De zeven oppositie- en coalitiepartijen die het voor de zomer eens werden over de Klimaatwet hebben de wet vandaag aangemeld voor behandeling door de Tweede Kamer. Daarmee committeren de politieke partijen zich aan de doelstelling van 49 procent CO2-reductie in 2030 en 95 procent CO2-reductie in 2050.

Nadat GroenLinks, PvdA, SP, ChristenUnie, D66, VVD en CDA het eind juni eens werden over de wetstekst voor de Klimaatwet, is de wet voor advies opgestuurd naar de Raad van State. Dat advies is binnen en de reactie op het Raad van State advies is af. Daarmee is de wet klaar voor parlementaire behandeling.

De Klimaatwet moet niet verward worden met het Klimaatakkoord.

De Klimaatwet is een initiatief van politieke partijen en legt de doelstellingen op het gebied van klimaatbeleid wettelijk vast. Het beperkt zo de mogelijkheid voor opeenvolgende kabinetten om terug te komen op eerdere beloften om klimaatverandering te bestrijden. Ook regelt de Klimaatwet de mechanismes om ervoor te zorgen dat deze klimaatdoelen worden gehaald.
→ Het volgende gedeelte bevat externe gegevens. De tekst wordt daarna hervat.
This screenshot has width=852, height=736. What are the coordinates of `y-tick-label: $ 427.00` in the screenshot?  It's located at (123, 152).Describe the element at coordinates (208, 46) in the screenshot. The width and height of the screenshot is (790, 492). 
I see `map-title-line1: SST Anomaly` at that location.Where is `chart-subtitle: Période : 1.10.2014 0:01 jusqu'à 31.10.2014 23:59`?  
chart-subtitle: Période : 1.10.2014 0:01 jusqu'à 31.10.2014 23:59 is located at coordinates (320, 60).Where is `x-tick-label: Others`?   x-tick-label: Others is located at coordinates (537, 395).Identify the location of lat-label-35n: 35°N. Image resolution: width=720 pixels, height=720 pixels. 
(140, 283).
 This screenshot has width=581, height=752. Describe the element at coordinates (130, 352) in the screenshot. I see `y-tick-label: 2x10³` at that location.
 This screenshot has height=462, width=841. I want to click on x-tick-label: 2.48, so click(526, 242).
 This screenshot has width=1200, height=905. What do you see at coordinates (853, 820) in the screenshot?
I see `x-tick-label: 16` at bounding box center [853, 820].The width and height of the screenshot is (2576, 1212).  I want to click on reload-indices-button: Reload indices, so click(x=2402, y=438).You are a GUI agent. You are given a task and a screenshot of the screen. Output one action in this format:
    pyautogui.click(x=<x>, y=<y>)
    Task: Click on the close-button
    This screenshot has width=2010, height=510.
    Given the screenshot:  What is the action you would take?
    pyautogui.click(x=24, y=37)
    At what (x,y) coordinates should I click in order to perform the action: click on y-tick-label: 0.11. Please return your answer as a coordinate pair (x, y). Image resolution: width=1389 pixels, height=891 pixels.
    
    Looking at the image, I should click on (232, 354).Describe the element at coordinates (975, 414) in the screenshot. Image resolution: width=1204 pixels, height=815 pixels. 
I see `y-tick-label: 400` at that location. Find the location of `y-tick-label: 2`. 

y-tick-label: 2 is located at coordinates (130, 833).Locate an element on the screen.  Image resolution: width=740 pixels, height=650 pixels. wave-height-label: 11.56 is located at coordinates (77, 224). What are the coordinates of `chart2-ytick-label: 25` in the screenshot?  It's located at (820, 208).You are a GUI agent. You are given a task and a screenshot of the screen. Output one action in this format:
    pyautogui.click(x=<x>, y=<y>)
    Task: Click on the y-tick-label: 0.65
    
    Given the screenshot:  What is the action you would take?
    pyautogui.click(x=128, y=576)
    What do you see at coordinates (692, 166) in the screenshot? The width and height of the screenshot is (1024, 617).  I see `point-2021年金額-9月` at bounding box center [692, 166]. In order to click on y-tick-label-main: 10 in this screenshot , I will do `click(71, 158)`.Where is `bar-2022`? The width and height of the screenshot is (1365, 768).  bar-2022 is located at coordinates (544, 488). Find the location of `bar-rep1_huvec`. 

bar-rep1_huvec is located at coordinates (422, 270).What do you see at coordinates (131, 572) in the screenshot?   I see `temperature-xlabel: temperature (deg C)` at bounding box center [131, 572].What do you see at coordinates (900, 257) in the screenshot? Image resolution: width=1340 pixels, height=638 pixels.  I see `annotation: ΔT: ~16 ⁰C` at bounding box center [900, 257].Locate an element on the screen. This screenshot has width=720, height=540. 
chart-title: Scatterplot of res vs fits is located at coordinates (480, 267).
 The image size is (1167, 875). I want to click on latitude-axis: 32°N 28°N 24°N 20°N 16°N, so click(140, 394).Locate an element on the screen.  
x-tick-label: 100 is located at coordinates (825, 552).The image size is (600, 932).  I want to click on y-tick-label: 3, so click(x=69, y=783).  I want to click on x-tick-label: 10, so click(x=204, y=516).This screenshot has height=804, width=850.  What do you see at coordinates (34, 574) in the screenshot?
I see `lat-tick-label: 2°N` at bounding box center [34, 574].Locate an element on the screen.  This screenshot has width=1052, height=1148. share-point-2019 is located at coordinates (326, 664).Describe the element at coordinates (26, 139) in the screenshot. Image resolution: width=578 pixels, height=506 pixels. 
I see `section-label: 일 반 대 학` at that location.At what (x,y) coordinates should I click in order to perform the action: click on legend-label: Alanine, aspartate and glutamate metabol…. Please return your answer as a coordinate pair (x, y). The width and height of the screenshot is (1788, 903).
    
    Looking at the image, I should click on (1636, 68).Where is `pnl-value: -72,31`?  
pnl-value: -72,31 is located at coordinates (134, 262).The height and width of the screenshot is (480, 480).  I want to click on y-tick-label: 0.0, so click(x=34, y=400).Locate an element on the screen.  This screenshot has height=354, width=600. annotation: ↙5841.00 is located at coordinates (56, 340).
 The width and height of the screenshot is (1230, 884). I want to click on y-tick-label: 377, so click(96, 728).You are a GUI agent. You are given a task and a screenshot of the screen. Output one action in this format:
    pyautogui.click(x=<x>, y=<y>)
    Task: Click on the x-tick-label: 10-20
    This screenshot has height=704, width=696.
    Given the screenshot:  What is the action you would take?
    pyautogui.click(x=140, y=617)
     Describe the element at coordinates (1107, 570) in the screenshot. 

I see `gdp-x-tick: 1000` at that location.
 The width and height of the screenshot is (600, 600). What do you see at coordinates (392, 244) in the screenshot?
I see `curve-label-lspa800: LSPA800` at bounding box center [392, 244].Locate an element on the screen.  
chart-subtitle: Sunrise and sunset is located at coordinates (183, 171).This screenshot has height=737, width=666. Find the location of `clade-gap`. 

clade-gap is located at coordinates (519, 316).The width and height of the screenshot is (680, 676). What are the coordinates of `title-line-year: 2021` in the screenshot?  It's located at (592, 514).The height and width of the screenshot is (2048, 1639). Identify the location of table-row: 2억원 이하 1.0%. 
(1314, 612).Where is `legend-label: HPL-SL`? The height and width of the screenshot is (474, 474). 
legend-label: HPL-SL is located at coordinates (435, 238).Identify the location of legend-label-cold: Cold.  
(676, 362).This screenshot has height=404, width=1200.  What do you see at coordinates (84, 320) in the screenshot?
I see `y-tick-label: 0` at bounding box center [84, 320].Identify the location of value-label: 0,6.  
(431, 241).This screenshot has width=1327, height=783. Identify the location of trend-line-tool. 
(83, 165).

Over het Klimaatakkoord wordt, in opdracht van het kabinet, onderhandelt aan de ‘klimaattafels.’ Het klimaatakkoord gaat over de maatregelen die nodig zijn om de doelstellingen uit de Klimaatwet te halen.

De afgelopen maanden heeft de maatschappelijke discussie rondom klimaatbeleid zich met name toegespitst op de vraag of de kosten van de energietransitie door burgers of door de industrie gedragen moeten worden. De Klimaatwet dient als een stok achter de deur: het kabinet moet keuzes maken over de instrumenten. Kiezen voor uitstel of verlaging van de doelstellingen is, na inwerkingtreding van de Klimaatwet, niet zonder meer mogelijk.

De Raad van State wijst er in haar advies onder meer op dat de Tweede Kamer medeverantwoordelijk is voor de uitvoering van de klimaatwet en adviseert de borging van het klimaatakkoord af te stemmen op de cyclus uit de Klimaatwet. Het advies van de Raad van State en de reactie van de indieners is te vinden in de bijlage.